**Activity list**
1. According to the article about Tru and Angela Banks, how long did Tru spend in the NICU?
2. Extend the article about Tru and Angela Banks, starting after its final sentence.

**Document text**
☆ ☆ ☆
Whenever Angela Banks takes her son, Tru, out for a stroll in San Francisco, or to Target to do their shopping, the vivacious one-year-old can't help but make friends. He waves and blows kisses at anyone who smiles his way. Those who haven't followed Tru and Angela's journey on Facebook might never guess at the challenges Tru has overcome in his first year of life.
Born prematurely with a tracheoesophageal fistula and a birth defect that caused his stomach and lung to be connected, Tru spent his first five months of life in the Neonatal Intensive Care Unit (NICU) at UCSF Benioff Children's Hospital San Francisco. After two surgeries — the first performed just six hours after birth — and a long recovery process, Tru is at home with his mom and living life as a typical toddler.
Tru's mom shares their story.
What did you find out about Tru after he was born?
I had been admitted to UCSF at 31 weeks because I had preeclampsia, high blood pressure and high level of protein in my urine. They wanted to keep me pregnant as long as possible.
☆ ☆ ☆
**Supplied material**
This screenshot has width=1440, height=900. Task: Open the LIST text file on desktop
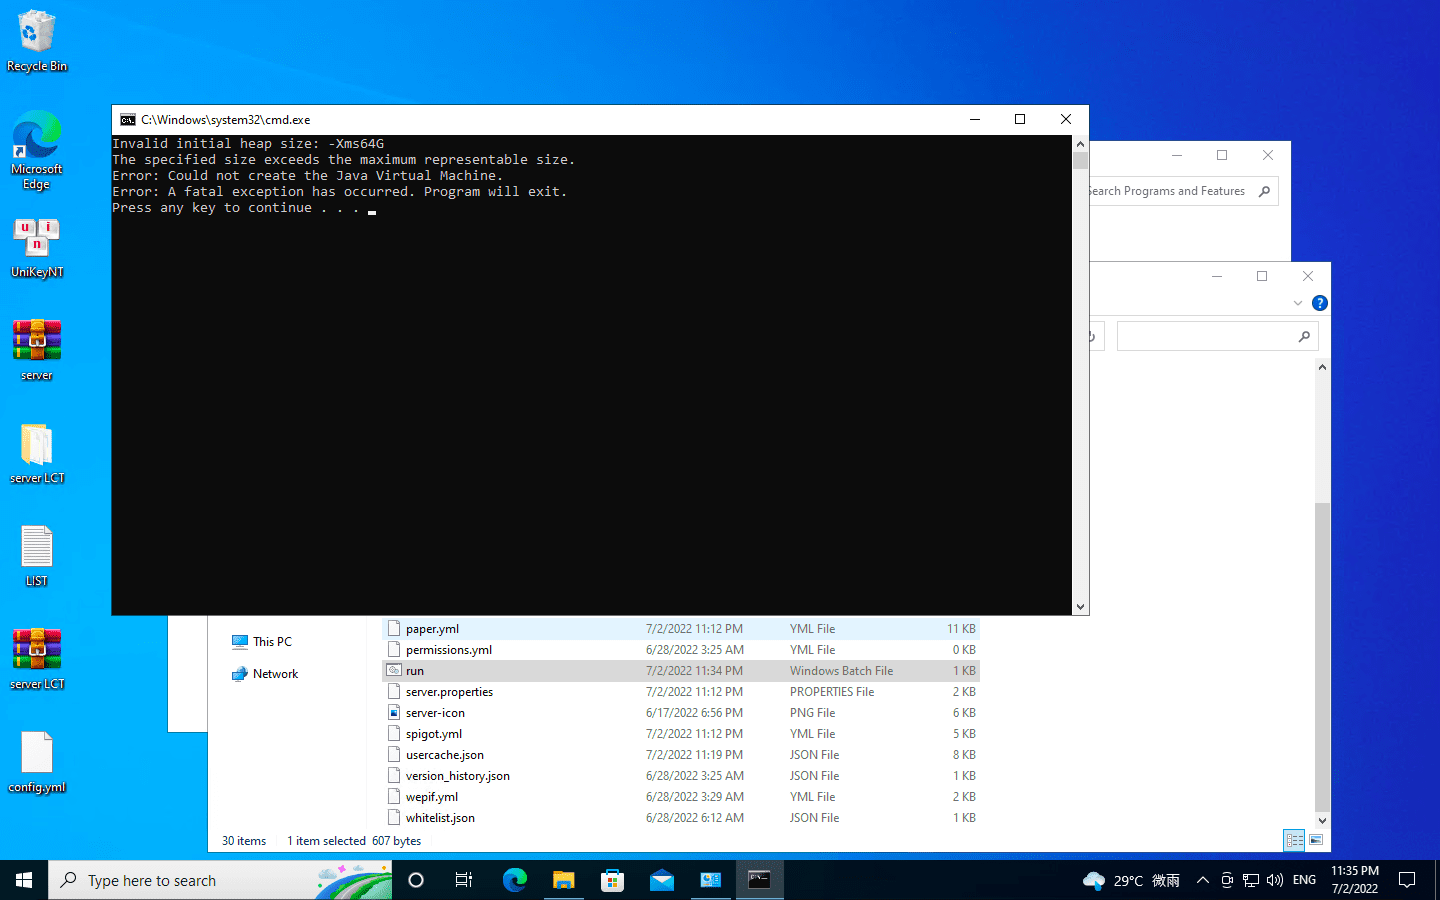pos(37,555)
☆ ☆ ☆
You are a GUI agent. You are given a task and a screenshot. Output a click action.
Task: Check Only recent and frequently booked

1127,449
☆ ☆ ☆
**Exercise responses**
1. His first five months of life.

2.
At my 32-week ultrasound, they noticed that they couldn't see his stomach. They said his stomach could be small, or he might not be able to swallow fluid or he could have a blockage. I was told if that was the case he could have surgery to correct it. They were not expecting that he’d have this birth defect.
My blood pressure stayed high, and at 33 weeks, they decided to deliver the baby. Not long after he was born it was discovered that he had tracheoesophageal fistula, so he was unable to swallow. It's a pouch at the top of the esophagus that stops the food from going to the stomach. He was also born with his stomach connected to his lung.
After he was born, I called the nursery to check on him and they told me there was a problem and he would need surgery. Dr. Tippi MacKenzie came in and talked to me and told me about the blockage in his esophagus. But he was too small to have the surgery right then. He was only 3 pounds, 13 ounces. So he had the first operation six hours after birth to cut off the stomach from the lung. Forty-five days later, he had the surgery to connect the esophagus to the stomach.
Was it shocking to hear right after Tru was born that he would need major surgery later?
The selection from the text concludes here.